Look for "At what coordinates should I click to accomplish: Open the Email" in the listing below, then copy exactly the line it appears in and all lines after it to the end, and nothing more.
BEGIN
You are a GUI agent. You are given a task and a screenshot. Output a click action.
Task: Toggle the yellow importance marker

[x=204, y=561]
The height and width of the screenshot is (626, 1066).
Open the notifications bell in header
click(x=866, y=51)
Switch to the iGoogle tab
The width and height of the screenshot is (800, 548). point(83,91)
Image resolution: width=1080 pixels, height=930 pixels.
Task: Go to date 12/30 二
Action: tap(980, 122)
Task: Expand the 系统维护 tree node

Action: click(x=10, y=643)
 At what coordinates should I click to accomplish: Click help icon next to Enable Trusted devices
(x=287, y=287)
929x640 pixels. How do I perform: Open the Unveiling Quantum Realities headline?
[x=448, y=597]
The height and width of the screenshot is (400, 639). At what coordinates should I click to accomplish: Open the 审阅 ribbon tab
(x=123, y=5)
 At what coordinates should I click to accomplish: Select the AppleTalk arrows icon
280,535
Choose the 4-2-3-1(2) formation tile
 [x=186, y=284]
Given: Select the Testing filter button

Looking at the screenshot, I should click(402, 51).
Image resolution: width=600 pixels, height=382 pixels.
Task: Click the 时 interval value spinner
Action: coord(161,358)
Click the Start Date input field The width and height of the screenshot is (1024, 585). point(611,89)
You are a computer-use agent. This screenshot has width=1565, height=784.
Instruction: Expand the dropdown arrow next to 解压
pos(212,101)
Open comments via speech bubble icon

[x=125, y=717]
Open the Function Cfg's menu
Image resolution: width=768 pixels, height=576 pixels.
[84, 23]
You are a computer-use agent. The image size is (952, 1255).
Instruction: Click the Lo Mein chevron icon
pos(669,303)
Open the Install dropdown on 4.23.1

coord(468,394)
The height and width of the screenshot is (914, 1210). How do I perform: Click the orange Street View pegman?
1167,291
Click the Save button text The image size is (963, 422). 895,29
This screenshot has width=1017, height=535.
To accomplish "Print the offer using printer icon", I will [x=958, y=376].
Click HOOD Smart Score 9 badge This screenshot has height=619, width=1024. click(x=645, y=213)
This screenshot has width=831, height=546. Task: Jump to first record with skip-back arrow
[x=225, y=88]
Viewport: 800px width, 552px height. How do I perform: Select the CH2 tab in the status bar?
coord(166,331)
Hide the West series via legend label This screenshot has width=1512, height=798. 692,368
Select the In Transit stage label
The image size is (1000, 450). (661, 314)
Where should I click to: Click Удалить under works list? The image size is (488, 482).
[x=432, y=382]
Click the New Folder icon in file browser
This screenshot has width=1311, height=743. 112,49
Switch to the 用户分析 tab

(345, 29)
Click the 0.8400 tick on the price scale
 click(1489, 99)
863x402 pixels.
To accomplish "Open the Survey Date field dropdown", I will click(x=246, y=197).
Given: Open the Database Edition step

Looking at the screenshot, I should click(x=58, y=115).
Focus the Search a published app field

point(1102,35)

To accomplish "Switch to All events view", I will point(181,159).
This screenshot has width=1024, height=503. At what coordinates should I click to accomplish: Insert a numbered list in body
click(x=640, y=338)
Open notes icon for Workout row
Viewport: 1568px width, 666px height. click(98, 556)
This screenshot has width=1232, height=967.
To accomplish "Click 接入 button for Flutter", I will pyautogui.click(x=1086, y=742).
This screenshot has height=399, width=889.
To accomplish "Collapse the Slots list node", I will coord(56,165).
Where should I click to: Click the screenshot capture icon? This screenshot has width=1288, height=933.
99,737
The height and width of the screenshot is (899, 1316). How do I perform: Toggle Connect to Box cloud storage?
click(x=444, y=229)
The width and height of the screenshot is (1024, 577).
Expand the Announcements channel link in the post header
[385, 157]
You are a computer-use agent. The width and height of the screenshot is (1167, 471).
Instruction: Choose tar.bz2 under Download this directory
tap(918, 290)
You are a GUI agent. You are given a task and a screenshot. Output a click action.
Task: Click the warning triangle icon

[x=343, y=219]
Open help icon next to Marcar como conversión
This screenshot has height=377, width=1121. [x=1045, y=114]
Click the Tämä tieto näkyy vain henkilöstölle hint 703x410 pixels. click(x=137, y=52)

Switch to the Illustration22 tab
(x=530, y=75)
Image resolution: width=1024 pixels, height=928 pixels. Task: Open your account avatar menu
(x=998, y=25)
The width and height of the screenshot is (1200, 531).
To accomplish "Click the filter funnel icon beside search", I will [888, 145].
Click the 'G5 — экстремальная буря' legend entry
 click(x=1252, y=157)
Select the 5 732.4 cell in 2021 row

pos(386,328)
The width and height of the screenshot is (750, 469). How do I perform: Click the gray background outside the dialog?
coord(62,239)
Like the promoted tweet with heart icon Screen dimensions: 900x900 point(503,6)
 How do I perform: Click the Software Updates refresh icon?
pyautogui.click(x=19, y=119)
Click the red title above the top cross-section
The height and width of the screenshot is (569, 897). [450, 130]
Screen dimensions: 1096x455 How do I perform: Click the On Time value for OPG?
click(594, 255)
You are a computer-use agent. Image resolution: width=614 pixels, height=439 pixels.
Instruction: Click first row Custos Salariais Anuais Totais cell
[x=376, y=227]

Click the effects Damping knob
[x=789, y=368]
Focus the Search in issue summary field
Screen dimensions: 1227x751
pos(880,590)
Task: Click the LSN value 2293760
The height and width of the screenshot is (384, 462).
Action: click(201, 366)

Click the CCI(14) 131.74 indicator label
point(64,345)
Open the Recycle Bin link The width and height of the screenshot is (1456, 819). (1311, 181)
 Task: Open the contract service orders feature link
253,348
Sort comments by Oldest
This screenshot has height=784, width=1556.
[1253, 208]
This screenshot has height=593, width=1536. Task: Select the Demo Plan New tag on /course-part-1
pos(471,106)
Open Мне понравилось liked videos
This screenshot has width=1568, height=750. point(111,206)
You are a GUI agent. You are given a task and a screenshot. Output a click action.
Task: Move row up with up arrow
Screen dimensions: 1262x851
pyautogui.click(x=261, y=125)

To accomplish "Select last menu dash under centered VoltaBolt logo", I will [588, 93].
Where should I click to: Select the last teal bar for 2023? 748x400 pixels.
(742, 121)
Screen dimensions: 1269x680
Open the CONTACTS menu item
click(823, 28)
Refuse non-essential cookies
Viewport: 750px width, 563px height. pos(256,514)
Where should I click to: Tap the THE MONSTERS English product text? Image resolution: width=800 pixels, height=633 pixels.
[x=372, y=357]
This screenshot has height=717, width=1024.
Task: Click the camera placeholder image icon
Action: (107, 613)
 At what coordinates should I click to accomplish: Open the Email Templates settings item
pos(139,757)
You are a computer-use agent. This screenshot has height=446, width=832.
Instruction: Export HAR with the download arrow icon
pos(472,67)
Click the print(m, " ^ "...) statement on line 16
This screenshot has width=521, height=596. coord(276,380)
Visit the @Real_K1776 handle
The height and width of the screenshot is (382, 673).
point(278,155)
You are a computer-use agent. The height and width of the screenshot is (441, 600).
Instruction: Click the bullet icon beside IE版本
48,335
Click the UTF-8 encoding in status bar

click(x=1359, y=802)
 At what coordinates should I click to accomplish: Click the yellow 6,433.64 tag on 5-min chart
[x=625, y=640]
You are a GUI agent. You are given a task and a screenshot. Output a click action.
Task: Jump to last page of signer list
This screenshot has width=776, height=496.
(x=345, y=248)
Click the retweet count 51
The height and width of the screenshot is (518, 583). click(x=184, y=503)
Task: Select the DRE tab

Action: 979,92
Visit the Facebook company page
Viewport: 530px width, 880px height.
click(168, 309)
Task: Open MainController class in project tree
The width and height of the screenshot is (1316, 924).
END
→ RESULT:
 At what coordinates should I click to accomplish: Open the Email Templates settings item
pos(139,757)
You are a computer-use agent. This screenshot has height=446, width=832.
Instruction: Export HAR with the download arrow icon
pos(472,67)
Click the print(m, " ^ "...) statement on line 16
This screenshot has width=521, height=596. coord(276,380)
Visit the @Real_K1776 handle
The height and width of the screenshot is (382, 673).
point(278,155)
You are a computer-use agent. The height and width of the screenshot is (441, 600).
Instruction: Click the bullet icon beside IE版本
48,335
Click the UTF-8 encoding in status bar

click(x=1359, y=802)
 At what coordinates should I click to accomplish: Click the yellow 6,433.64 tag on 5-min chart
[x=625, y=640]
You are a GUI agent. You are given a task and a screenshot. Output a click action.
Task: Jump to last page of signer list
This screenshot has width=776, height=496.
(x=345, y=248)
Click the retweet count 51
The height and width of the screenshot is (518, 583). click(x=184, y=503)
Task: Select the DRE tab

Action: 979,92
Visit the Facebook company page
Viewport: 530px width, 880px height.
click(168, 309)
Task: Open MainController class in project tree
The width and height of the screenshot is (1316, 924).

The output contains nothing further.